TASK DESCRIPTION — Quote, without any change, the line that contains "Task: Click the $79.00 pants price" and all lines that follow it to the end of the data below.

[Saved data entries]
-- Opening Marker --

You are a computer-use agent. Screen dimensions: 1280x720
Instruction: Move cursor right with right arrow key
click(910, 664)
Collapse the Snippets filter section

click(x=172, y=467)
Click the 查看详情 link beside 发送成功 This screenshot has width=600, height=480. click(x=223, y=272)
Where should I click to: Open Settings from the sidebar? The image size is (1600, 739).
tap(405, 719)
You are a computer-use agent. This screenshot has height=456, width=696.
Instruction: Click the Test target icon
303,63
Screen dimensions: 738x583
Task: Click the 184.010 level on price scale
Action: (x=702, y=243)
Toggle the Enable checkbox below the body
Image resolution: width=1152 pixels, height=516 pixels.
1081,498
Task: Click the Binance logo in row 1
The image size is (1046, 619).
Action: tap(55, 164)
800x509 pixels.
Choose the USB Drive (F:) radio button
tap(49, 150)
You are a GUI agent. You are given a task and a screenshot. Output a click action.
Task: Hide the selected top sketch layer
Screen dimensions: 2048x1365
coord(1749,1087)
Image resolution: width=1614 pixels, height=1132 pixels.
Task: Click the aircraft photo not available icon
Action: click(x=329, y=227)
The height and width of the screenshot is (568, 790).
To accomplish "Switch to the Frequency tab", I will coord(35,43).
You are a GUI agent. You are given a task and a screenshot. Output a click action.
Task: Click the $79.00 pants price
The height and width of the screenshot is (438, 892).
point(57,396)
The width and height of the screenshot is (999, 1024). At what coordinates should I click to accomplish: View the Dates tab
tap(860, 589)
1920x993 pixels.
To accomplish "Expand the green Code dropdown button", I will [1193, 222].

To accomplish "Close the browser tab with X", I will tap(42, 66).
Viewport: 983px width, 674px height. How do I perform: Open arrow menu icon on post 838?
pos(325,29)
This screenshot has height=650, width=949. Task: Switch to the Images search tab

-- Closing Marker --

YOUR RESPONSE —
Task: Click the $79.00 pants price
The height and width of the screenshot is (438, 892).
point(57,396)
The width and height of the screenshot is (999, 1024). At what coordinates should I click to accomplish: View the Dates tab
tap(860, 589)
1920x993 pixels.
To accomplish "Expand the green Code dropdown button", I will [1193, 222].

To accomplish "Close the browser tab with X", I will tap(42, 66).
Viewport: 983px width, 674px height. How do I perform: Open arrow menu icon on post 838?
pos(325,29)
This screenshot has height=650, width=949. Task: Switch to the Images search tab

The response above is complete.